_WHAT THE TASK ASKS_. Of the lines below, report only those that contain "arrow".

RECORDS FOR THIS EXERCISE Block Start

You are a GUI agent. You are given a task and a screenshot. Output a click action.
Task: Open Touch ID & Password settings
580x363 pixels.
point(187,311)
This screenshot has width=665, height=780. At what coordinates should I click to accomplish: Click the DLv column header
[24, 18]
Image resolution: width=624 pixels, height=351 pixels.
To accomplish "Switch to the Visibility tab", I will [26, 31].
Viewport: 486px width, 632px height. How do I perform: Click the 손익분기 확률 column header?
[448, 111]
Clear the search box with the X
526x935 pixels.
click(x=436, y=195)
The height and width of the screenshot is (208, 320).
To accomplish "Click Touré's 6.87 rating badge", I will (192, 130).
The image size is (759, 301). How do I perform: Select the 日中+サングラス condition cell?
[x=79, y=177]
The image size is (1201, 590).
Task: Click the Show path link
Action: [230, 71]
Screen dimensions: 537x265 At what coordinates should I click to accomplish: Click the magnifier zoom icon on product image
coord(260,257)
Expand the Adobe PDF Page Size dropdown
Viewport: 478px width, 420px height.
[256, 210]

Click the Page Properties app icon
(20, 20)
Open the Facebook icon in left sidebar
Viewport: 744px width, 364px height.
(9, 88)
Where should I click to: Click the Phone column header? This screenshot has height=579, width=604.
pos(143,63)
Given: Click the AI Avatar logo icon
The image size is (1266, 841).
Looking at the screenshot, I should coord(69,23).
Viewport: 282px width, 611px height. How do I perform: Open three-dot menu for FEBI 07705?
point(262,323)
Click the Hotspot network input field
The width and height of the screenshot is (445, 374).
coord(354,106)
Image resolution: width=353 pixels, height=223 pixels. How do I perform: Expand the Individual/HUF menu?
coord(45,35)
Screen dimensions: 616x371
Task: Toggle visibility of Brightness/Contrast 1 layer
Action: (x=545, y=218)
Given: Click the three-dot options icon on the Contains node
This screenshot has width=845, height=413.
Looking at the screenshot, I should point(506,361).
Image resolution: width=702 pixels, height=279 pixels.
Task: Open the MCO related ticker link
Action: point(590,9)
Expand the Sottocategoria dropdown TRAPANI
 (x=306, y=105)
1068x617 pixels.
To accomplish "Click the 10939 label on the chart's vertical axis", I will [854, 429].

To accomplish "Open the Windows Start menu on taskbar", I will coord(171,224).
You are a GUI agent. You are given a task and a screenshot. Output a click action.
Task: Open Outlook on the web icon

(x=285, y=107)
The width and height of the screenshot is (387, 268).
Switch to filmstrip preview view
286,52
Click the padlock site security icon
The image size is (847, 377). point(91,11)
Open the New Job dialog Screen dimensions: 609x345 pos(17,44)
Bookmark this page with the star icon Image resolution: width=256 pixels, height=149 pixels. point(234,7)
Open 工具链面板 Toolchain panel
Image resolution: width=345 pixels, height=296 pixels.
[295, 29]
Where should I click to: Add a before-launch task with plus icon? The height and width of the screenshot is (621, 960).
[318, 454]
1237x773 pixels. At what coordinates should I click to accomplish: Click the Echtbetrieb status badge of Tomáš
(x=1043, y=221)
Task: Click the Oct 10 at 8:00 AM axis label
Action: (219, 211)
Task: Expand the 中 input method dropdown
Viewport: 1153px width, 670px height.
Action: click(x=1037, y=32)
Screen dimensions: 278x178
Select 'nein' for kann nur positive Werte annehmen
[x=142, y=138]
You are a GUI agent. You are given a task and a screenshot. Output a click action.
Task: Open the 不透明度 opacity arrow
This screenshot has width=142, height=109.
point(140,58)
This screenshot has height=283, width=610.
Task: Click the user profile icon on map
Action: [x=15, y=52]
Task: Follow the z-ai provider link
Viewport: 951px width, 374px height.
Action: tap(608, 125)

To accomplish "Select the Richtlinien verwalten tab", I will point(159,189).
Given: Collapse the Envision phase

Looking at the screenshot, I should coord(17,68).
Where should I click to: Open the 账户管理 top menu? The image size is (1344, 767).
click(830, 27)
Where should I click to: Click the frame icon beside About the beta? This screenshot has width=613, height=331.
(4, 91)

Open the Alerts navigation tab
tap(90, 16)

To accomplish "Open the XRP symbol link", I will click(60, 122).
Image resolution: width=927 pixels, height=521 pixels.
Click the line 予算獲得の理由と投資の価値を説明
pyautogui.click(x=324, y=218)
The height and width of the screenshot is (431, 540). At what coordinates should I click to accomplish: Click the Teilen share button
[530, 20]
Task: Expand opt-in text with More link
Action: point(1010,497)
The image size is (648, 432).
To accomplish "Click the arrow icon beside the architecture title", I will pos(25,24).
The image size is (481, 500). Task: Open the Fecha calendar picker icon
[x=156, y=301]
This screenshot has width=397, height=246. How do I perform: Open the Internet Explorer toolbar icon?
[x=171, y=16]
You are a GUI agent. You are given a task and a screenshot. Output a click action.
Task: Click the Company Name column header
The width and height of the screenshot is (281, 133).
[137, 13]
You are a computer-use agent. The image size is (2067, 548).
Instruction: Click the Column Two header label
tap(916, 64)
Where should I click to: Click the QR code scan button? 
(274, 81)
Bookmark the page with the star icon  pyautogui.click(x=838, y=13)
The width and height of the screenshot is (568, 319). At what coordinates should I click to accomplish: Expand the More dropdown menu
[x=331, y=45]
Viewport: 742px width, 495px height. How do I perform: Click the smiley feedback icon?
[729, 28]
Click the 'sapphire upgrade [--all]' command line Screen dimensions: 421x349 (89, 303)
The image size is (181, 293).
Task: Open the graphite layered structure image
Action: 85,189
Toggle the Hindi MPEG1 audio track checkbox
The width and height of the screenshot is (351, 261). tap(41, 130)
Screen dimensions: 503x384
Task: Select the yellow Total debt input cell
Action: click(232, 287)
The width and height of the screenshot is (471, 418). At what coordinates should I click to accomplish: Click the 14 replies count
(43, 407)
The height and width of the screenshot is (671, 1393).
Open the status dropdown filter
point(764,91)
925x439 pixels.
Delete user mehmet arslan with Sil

RECORDS FOR THIS EXERCISE Block End

_WRITTEN SOLUTION_.
Task: Open the 不透明度 opacity arrow
To accomplish "Click the arrow icon beside the architecture title", I will pos(25,24).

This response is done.